Collected data
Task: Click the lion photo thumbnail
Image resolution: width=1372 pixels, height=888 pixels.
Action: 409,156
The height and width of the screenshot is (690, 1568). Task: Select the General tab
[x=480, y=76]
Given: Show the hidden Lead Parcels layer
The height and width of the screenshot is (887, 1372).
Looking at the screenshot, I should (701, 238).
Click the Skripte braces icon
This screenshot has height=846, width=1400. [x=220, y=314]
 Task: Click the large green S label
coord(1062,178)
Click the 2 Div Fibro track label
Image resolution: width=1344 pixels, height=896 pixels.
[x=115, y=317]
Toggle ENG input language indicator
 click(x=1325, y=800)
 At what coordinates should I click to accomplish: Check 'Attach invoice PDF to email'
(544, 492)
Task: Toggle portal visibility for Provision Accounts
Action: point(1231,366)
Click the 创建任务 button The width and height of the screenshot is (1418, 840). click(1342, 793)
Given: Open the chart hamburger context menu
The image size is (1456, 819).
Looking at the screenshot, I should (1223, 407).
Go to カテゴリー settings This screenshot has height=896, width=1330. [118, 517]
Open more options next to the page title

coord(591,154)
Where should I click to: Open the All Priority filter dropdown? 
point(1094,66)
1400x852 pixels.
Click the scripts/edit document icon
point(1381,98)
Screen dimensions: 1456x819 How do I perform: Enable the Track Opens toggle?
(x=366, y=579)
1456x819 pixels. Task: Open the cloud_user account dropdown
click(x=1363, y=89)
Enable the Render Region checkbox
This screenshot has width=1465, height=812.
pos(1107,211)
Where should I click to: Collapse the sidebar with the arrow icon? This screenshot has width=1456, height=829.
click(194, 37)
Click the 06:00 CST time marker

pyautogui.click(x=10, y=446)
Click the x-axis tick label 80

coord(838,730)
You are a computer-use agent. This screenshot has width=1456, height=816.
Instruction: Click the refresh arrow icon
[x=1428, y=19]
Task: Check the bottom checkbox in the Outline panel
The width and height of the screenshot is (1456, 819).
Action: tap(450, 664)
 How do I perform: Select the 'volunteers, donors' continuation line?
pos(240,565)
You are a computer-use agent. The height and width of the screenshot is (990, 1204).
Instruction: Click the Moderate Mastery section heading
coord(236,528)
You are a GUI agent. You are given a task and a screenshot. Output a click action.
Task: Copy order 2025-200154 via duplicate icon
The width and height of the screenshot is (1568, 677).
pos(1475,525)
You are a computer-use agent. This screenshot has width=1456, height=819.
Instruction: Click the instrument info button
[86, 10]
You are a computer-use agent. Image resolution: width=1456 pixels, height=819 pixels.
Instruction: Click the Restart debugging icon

*Exercise goal*: Search the data for the string "agent" and copy every line where it appears.

*Reply*:
You are a computer-use agent. This screenshot has width=1456, height=816.
You are a computer-use agent. The height and width of the screenshot is (990, 1204).
You are a GUI agent. You are given a task and a screenshot. Output a click action.
You are a computer-use agent. This screenshot has width=1456, height=819.
You are a computer-use agent. Image resolution: width=1456 pixels, height=819 pixels.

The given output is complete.